#DeleteFacebook trends worldwide as Zuckerberg blocks Australian news

Australian publishers can continue to publish news content on Facebook, but links and posts can’t be viewed or shared.

By AP and World Israel News Staff

A #DeleteFacebook campaign on Twitter is spreading around the world after Facebook on Thursday chose to block news content from Australians rather than have to pay for it.

Facebook was reacting to proposed laws in the country to make digital giants pay for journalism.

Facebook regional managing director William Easton said, “The proposed law fundamentally misunderstands the relationship between our platform and publishers who use it to share news content.”

“It has left us facing a stark choice: attempt to comply with a law that ignores the realities of this relationship, or stop allowing news content on our services in Australia. With a heavy heart, we are choosing the latter,” Easton added.

Australian publishers can continue to publish news content on Facebook, but links and posts can’t be viewed or shared by Australian audiences, the U.S.-based company said in a statement. Australian users cannot share Australian or international news. International users outside Australia also cannot share Australian news.

Politicians and Facebook users reacted angrily, and not just in Australia. U.S. Rep. David Cicilline (D-RI) said “Facebook is not compatible with Democracy.”

“Threatening to bring an entire country to its knees to agree to Facebook’s terms is the ultimate admission of monopoly power,” he tweeted on Thursday.
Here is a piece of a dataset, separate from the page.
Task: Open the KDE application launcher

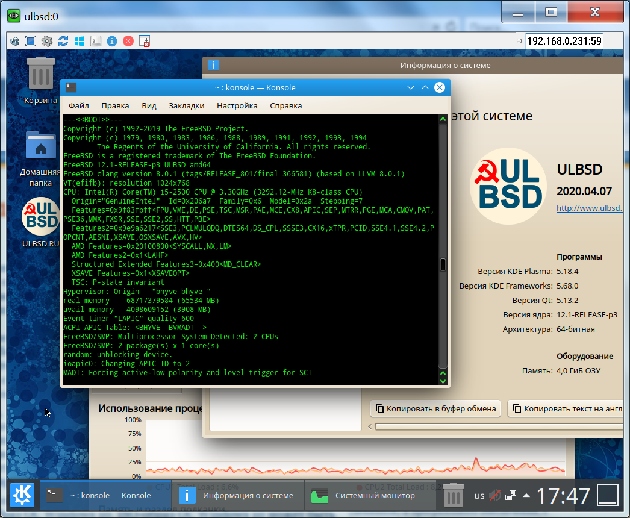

The Australian law was a response to a cry for help from media companies which complained that social media giants like Facebook and Google were essentially eating their lunch, posting their content for free and benefiting from the advertising revenue.

Agreement might still be reached, however. The announcement comes a day after Australia’s Treasurer Josh Frydenberg described as “very promising” negotiations between Facebook and Google with Australian media companies.

Frydenberg said after weekend talks with Facebook CEO Mark Zuckerberg and Sundar Pichai, chief executive of Alphabet Inc. and its subsidiary Google, he was convinced that the platforms “do want to enter into these commercial arrangements.”

Frydenberg said he had had a “a constructive discussion” with Zuckerberg after Facebook blocked Australian news.

“He raised a few remaining issues with the Government’s news media bargaining code and we agreed to continue our conversation to try to find a pathway forward,” Frydenberg tweeted.

But communications Minister Paul Fletcher said the government would not back down on its legislative agenda.

“This announcement from Facebook, if they were to maintain this position, of course would call into question the credibility of the platform in terms of the news on it,” Fletcher told Australian Broadcasting Corp.

“Effectively Facebook is saying to Australians information that you see on our platforms does not come from organizations that have editorial policies or fact-checking processes or journalists who are paid to do the work they do,” Fletcher added.

The Australian Parliament is debating proposed laws that would make Facebook and Google strike deals to pay for Australian news. Both platforms have condemned the proposed laws as unworkable. Google has also threatened to remove its search engine from the country.

But Google may be closer to working out a deal than Facebook. It’s striking pay deals with Australian news media companies under its own News Showcase model.

Seven West Media on Monday became the largest Australian news media business to strike a deal with Google to pay for journalism. Rupert Murdoch’s News Corp. has since announced a wide-ranging deal. Rival Nine Entertainment is reportedly close to its own pact and ABC is also in negotiations.